Inside Collection (Course): Bios 533 Bioinformatics
Summary: This module describes the many proteomics tools available from the ExPASy website. Tools are introduced for protein identification and characterization from amino acid composition, fingerprint mass spectroscopy and other mass spectroscopy techniques. Also included in this module is an introduction to profile and pattern searches, tools for predictions of post-translational protein modifications, tools for protein topology prediction, primary structure analysis, secondary structure prediction and tertiary structure prediction and visualization.
A proteome is the collection of all the proteins within a given organism, in the same way a genome is the collection of all the genes within a given organism. A proteome has some characteristics that are quite different from a genome, however. A principal difference is the fact that while a particular organism will have the same set of identical DNA in any undamaged, healthy cell throughout its lifetime, the organism's proteins will differ greatly from one tissue to another, and from one life stage to another. Furthermore, proteins commonly incur a variety of chemical modifications after they are made. These modifications are critical for proper protein functioning and/or regulation, and moreover, these modifications cannot be determined with certainty by looking at the DNA sequence alone. In a contempary high-throughput proteomics laboratory, the number of proteins identified and analyzed in one day can be on the order of hundreds.
The term “proteome” was originally coined by an Australian scientist, Mark Wilkins (1), to describe the "PROTEin complement of the genOME". The term "proteomics" is used relatively loosely to describe any and all of the collection of high throughput techniques that have emerged to enable the scientist to analyze all the proteins expressed under a certain set of conditions within an individual cell or organism.
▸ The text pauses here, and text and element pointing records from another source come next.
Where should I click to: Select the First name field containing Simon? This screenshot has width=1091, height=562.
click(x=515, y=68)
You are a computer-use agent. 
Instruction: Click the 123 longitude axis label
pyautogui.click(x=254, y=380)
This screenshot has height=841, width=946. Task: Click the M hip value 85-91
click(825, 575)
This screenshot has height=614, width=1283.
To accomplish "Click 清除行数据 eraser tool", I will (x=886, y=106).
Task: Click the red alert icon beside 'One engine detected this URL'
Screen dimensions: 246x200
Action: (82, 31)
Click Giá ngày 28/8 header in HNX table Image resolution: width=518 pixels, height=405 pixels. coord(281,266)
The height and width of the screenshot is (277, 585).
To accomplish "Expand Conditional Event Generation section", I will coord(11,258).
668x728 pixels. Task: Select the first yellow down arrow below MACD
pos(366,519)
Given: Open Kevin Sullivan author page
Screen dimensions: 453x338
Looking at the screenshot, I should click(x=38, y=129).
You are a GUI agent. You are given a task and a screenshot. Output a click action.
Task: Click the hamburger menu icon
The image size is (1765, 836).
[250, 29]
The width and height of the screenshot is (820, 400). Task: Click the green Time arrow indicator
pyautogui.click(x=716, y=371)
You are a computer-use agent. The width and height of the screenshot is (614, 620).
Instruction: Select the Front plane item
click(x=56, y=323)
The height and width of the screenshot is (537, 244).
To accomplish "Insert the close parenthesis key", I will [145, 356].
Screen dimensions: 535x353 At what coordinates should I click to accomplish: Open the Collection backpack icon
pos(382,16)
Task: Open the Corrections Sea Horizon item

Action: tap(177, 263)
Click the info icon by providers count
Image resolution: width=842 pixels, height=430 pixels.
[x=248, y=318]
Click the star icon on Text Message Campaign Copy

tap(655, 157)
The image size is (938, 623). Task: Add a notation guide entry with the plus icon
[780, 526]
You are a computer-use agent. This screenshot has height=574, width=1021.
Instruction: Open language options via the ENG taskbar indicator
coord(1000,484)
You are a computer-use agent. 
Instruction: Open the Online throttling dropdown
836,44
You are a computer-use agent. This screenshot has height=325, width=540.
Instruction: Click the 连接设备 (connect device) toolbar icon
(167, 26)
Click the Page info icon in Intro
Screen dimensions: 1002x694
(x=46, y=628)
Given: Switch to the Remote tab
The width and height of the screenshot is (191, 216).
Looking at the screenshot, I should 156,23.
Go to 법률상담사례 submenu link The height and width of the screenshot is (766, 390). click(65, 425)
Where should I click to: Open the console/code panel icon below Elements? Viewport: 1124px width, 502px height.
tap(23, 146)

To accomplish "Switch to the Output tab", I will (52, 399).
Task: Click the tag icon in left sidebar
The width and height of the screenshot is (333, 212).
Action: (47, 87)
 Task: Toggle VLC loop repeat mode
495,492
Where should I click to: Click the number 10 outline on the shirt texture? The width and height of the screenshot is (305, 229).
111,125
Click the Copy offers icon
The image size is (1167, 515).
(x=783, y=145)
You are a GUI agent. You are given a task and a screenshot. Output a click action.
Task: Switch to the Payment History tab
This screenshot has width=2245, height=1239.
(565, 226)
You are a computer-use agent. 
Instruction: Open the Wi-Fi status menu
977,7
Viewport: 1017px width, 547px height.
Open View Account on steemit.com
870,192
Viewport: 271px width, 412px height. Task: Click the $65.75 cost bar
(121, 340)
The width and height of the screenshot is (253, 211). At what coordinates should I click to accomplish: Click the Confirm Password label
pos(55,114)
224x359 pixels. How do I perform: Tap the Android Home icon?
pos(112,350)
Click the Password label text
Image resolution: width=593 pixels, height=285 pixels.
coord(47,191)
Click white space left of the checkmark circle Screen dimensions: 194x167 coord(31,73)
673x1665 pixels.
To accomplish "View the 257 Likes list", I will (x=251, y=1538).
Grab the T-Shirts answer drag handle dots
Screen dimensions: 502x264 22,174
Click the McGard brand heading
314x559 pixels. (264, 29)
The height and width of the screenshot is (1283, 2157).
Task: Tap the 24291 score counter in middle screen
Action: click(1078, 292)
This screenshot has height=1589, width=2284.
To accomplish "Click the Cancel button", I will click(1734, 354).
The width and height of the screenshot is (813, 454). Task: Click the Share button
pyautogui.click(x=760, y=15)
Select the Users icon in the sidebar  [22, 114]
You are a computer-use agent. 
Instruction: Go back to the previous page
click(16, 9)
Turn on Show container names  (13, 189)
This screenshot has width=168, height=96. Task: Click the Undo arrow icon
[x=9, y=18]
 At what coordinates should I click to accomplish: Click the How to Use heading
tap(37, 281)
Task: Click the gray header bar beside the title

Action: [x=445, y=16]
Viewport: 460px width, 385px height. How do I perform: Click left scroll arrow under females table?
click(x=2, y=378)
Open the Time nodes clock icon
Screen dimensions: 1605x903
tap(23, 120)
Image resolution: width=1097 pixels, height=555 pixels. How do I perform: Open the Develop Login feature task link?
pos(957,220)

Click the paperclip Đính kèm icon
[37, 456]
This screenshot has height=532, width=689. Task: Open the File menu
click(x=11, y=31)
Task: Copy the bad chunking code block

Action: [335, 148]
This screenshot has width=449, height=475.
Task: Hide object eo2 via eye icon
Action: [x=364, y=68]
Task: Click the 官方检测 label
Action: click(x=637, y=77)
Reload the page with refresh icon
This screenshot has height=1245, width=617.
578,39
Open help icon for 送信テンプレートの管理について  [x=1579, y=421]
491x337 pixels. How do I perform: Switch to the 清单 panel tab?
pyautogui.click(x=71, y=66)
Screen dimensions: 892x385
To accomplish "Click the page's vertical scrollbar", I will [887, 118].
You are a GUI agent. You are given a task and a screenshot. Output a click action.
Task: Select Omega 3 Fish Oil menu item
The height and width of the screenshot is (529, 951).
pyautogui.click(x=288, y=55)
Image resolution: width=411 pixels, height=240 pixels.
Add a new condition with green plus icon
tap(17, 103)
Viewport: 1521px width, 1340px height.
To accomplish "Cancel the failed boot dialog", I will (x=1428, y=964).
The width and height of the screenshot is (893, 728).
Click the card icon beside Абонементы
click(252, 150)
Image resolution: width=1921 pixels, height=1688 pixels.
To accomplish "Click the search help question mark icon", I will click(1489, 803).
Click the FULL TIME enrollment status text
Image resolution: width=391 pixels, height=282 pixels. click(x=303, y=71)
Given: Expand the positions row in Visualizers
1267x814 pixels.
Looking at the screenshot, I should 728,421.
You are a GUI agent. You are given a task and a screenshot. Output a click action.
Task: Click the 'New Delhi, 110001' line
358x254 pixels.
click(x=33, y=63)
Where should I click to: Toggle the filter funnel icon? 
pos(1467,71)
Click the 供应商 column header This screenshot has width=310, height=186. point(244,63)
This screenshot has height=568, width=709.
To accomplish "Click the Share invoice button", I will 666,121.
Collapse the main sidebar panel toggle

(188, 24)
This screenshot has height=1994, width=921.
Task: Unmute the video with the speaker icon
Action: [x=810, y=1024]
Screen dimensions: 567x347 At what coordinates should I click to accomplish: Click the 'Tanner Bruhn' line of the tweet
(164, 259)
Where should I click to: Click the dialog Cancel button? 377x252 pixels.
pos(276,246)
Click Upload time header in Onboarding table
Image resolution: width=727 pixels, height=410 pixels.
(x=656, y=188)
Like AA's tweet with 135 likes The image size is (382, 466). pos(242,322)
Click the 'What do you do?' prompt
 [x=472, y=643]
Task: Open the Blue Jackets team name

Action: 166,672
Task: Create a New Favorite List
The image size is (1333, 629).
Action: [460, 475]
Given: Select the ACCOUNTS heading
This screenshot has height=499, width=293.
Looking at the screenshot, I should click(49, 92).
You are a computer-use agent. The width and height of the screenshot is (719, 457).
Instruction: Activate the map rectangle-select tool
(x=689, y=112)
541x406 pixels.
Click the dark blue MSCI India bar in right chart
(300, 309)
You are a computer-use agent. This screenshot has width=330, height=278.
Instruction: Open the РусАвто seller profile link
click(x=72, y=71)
The ExPASy (Expert Protein Analysis System) website (2), Swiss Institute of Bioinformatics, offers the definition that "proteomics can be defined as the qualitative and quantitative comparison of proteomes under different conditions to further unravel biological processes."
Common techniques for identifying the proteins within a proteome are 2D-PAGE (polyacrylamide gel electrophoresis) gels, amino acid (AA) composition analysis, peptide mass fingerprinting and other mass spectroscopy applications. A good starting point for becoming acquainted with 2D gels is the 2D PAGE tutorial offered by the Institute of Biological Sciences, University of Wales at Aberystwyth. ExPASy offers a good synopsis of peptide mass fingerprinting and AA composition analysis techniques, for those who are unfamiliar with these methods.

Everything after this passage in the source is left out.